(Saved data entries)
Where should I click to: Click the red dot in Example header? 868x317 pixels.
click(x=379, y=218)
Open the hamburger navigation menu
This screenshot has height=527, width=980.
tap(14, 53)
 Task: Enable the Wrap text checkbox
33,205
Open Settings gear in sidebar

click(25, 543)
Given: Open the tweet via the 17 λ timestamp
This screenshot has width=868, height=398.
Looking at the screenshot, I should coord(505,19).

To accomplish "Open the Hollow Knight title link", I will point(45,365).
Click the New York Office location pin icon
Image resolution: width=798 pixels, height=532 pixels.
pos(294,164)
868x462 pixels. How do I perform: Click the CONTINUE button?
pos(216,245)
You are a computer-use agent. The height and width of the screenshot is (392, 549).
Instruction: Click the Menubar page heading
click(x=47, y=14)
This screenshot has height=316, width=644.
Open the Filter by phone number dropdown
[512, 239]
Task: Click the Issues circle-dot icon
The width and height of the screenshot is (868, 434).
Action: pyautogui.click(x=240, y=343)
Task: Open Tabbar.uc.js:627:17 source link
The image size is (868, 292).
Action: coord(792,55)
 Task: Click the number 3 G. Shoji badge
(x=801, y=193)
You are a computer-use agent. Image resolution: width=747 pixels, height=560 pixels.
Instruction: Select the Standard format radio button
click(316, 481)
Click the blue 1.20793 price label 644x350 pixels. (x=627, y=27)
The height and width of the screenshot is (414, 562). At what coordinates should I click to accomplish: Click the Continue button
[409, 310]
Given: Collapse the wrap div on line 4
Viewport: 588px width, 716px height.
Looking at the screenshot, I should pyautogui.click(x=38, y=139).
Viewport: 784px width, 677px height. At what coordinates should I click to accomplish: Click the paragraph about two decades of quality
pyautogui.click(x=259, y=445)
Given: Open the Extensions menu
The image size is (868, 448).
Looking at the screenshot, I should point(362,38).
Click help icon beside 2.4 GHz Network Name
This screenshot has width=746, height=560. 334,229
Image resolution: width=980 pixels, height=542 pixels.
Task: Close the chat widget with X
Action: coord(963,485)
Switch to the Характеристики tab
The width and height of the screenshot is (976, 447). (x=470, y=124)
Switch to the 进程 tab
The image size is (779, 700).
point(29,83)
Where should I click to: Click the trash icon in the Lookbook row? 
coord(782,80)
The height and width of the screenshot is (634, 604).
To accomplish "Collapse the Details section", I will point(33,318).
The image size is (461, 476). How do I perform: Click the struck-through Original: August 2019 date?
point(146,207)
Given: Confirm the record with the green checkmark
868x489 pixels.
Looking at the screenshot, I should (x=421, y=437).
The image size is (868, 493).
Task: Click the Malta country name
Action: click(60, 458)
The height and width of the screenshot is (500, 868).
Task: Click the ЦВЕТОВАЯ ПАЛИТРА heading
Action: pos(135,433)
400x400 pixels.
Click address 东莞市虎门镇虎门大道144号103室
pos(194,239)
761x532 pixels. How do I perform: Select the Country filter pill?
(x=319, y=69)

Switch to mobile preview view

WHAT YOU SHOULD DO — Search the records above for the word "computer", then say how many lines contain it. Give the number alone.

TASK RESPONSE — 2